Kalchev announces exactly what he's doing in the title — a comprehensive exploration across physiological, psychological, and societal domains. He doesn't hide the physical question; he brackets it as outside his remit. Your own phrasing — "he doesn't *pretend* to explore physical factors" — is actually a point in his favor. Honest demarcation of scope is methodological integrity, not a deficiency.

Because the study brackets the physical question, it shouldn't be cited as though it settles it. But that's a claim about what the study establishes, not about whether it qualifies as a study. I'm done replying about this. I now judge it as trolling.

 

chest-beating ... dishonest ... tendentious or simply uninformed ... I now judge it as trolling.

It's interesting that you introduce a scientific paper, but become so emotionally attached to it that your objectivity evaporates and what remains are ad hominem attacks, the laziest of all logical errors.

Emotions don't really have a place in science. 

@cleeds You introduced the ad hominems. You decided not to engage the substance of the post and attack its form. Descriptions of your posts are not ad hominems, they're descriptions of what you're writing. Anyone who cares can look back and see that and I’ve justified my position. We're done.

You decided not to engage the substance of the post and attack its form.

Noting limitations inherent in a study are part of the scientific process. For some reason, you are emotionally invested in this study. Sometimes, things aren’t as easy as they look, and that can include science.

There’s nothing at all personal about this, @hilde4. I'm not here to hurt your feelings.

Another amalgam that merits unpacking is that of price / cost / value on the one hand, and sonic improvements on the other. 

The accepted dogma goes like this:

- It is known that the more expensive a component is, the better it will sound in your system; and that is how it should be, for you get what you pay for.

And the response goes something like this:

- People who spend significant dollar amounts on components whose ability to affect sound quality is controversial and fails basic scientific scrutiny are fools.

But in reality, the two are not linked in any logical way, and both are false. If a person wishes to spend $2000 on an Ethernet switch because it is beautifully carved of solid aluminum ingot and looks gorgeous on the component rack, that’s perfectly fine; it ought to be okay with everyone; and criticism and mockery are inappropriate and unwarranted - that is, until the owner of the switch starts attributing stunning sonic improvements to their switch (which, naturally, will get even more pronounced after 200 hours of burn-in).

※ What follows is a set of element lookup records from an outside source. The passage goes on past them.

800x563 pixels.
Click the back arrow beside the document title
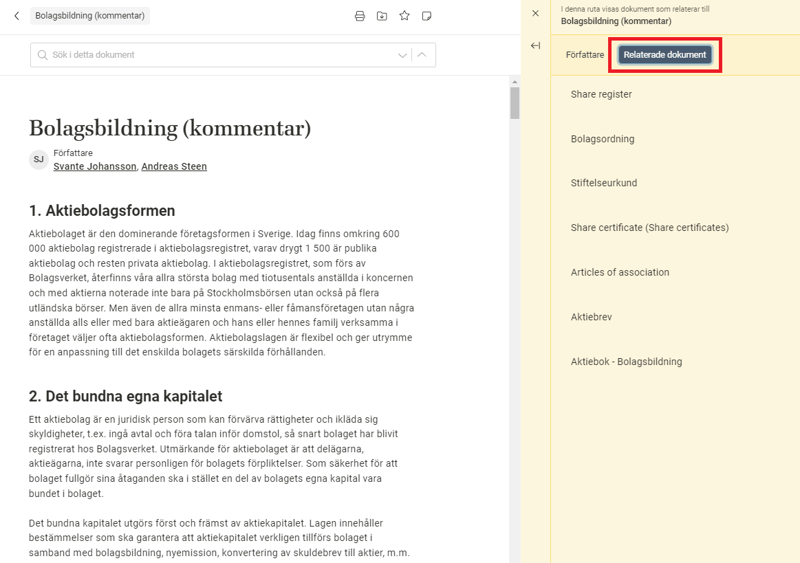point(17,16)
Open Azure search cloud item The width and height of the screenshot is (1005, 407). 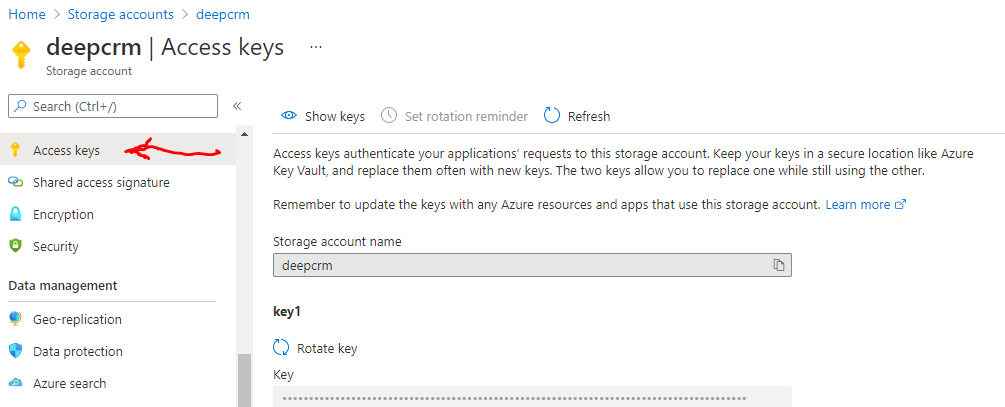(69, 383)
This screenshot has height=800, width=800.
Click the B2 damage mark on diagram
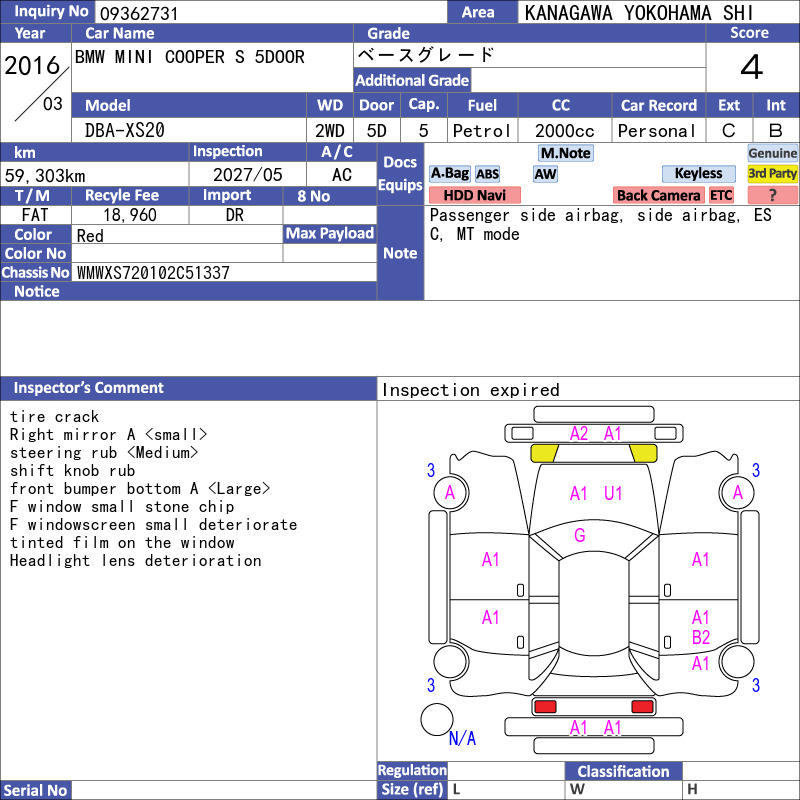tap(701, 638)
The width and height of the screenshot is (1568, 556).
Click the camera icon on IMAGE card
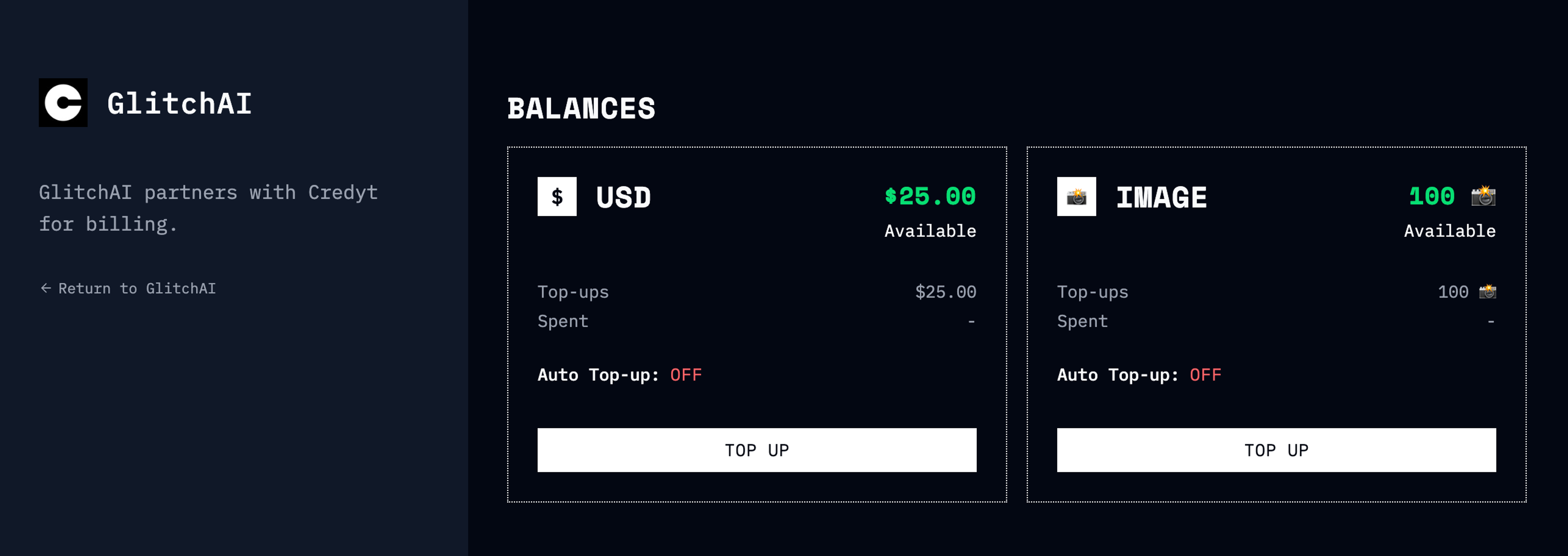tap(1076, 196)
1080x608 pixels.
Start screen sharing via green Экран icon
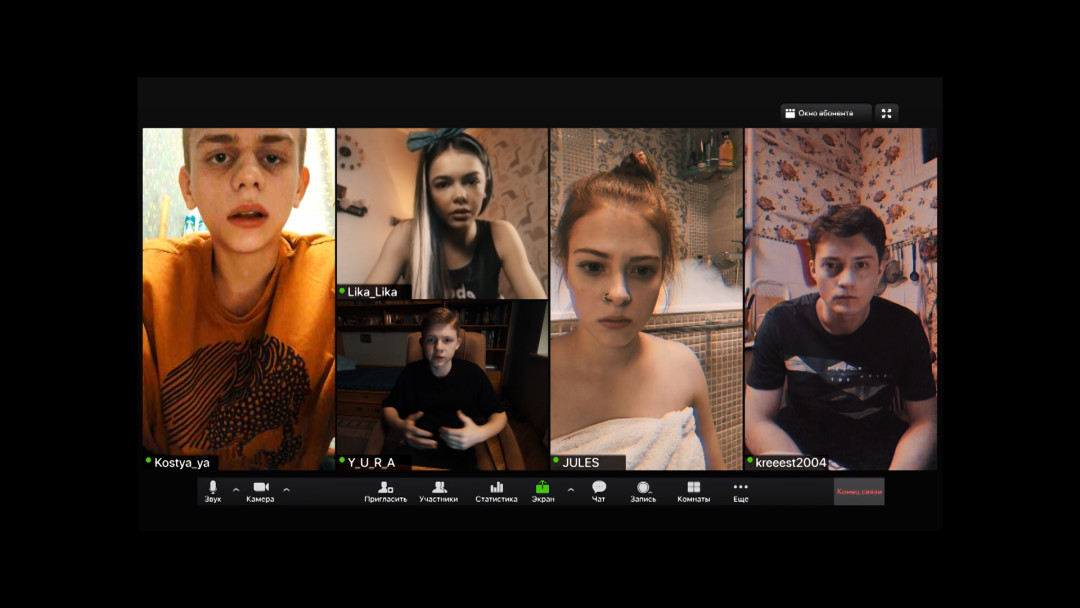[542, 487]
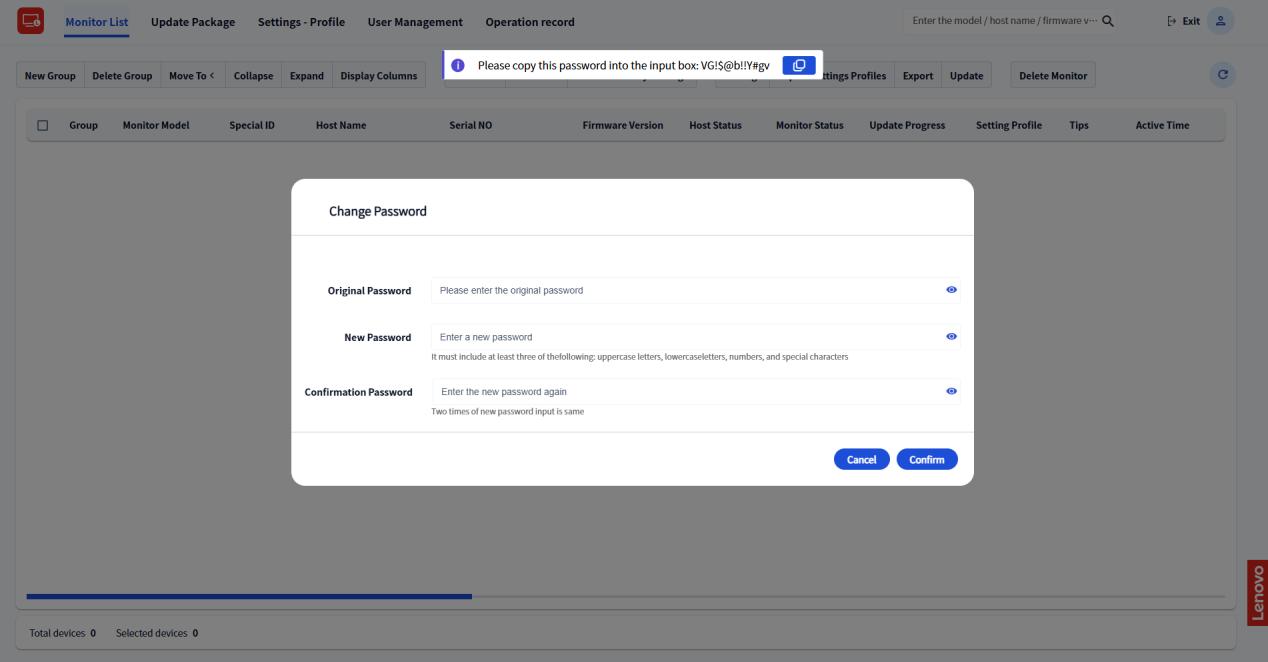This screenshot has width=1268, height=662.
Task: Click the refresh list icon
Action: 1222,75
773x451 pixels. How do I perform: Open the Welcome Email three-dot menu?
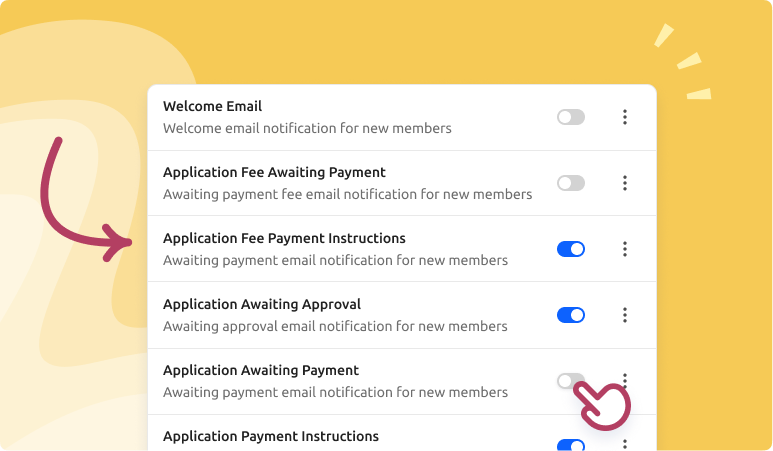coord(625,117)
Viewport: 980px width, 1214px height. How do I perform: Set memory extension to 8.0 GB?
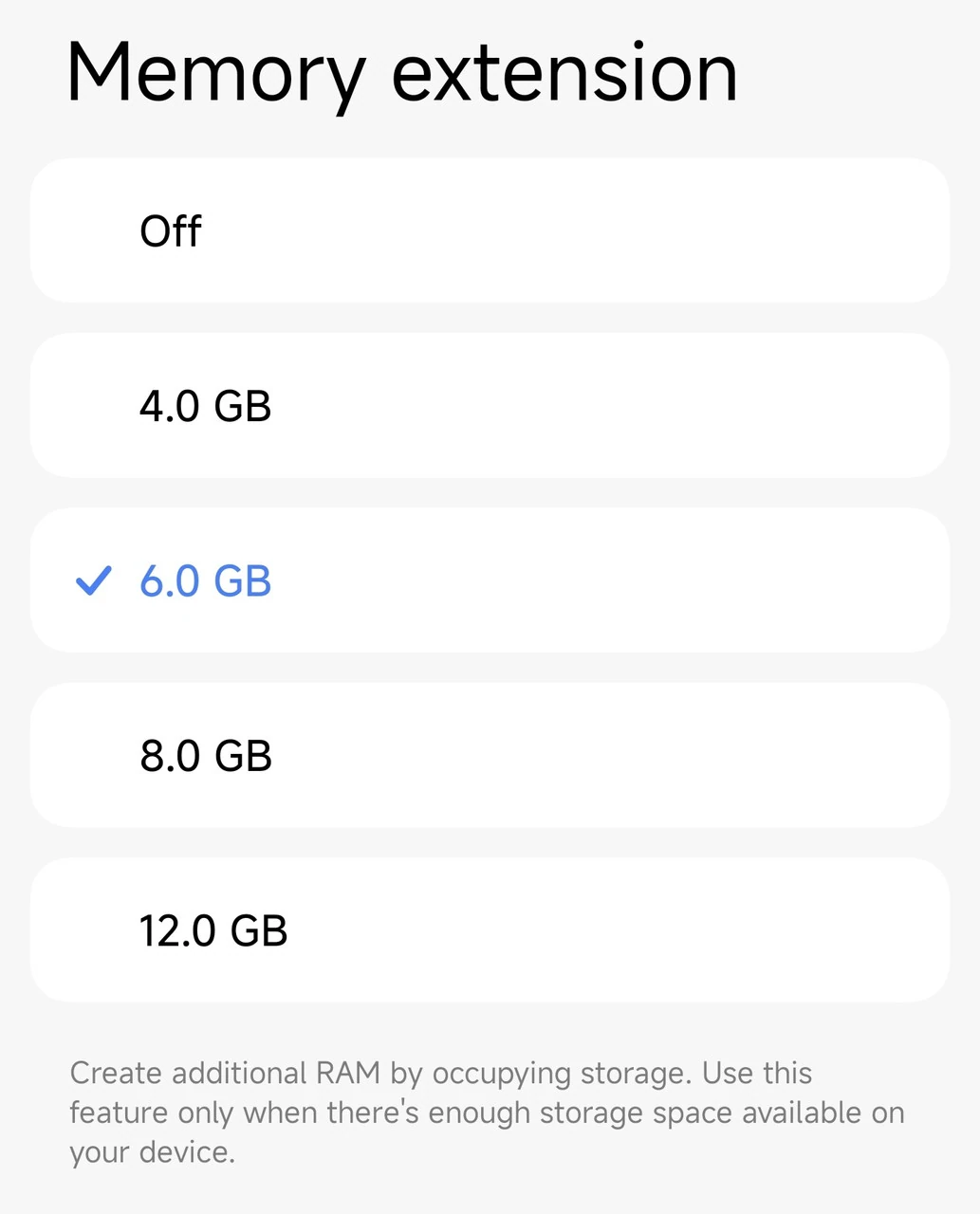click(490, 755)
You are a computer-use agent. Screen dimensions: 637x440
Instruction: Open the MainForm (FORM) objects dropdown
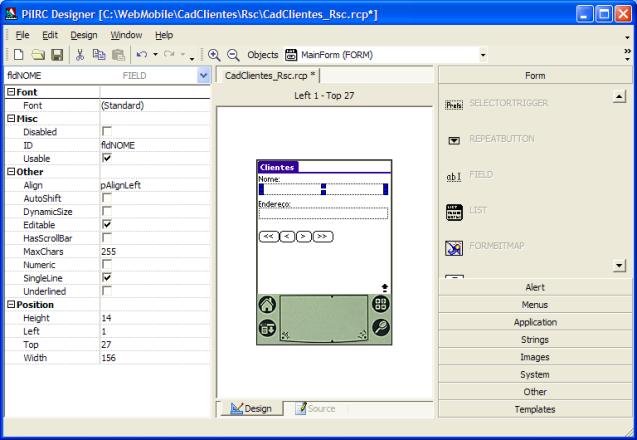coord(483,55)
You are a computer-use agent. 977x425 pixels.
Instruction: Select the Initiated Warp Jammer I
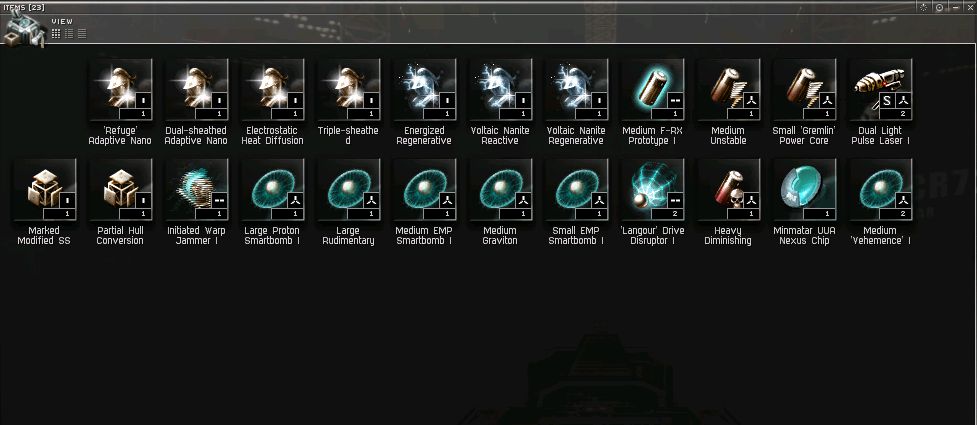point(196,189)
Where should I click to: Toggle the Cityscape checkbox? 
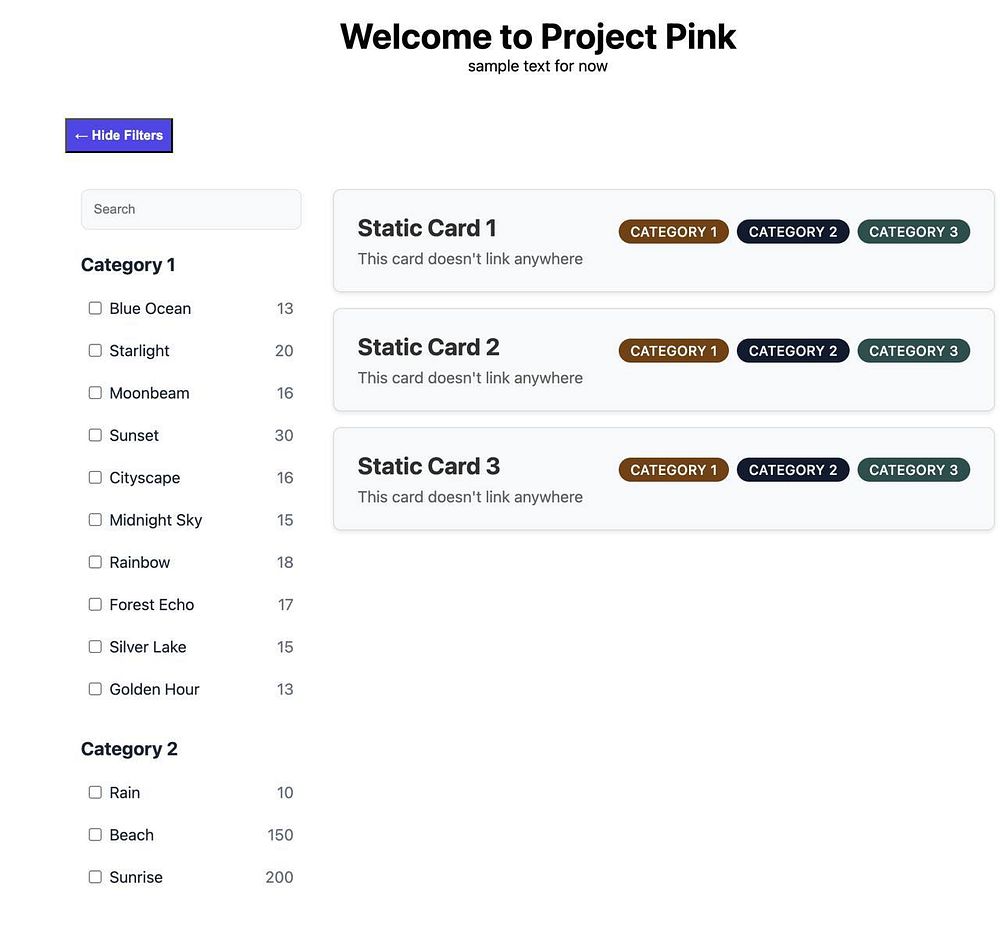click(95, 478)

And that goes back to the earlier behavioral psychology-based argument. Depending on why we do things, expectations and stakes can change drastically. 

- If I buy an expensive Ethernet switch because it is reputed to improve the sound quality of my system, and I hear no difference because Ethernet switches are physically incapable of affecting sound quality, then that makes me the guy who essentially just threw good money out the window, and I’m not that guy, no way no how, therefore that switch ought to sound amazing because I spent all that money! That’s a tough spot, because now I have to make up value to justify the price tag, as opposed to the other way around.

- But if I buy the same switch because I find it beautiful and I feel that it will complement my meticulously curated system, I’m only interested in its symbolic value - which is entirely mine to determine - and if a naysayer manifests, I only need invoke my prerogative to spend my money as I wish, and that’s an easy argument to win.

Not every object has to do something in order to hold value, and it’s silly and counterproductive to pretend otherwise. Look at jewelry; we’ve been buying jewelry for tens of thousands of years. What’s wrong with audio jewelry?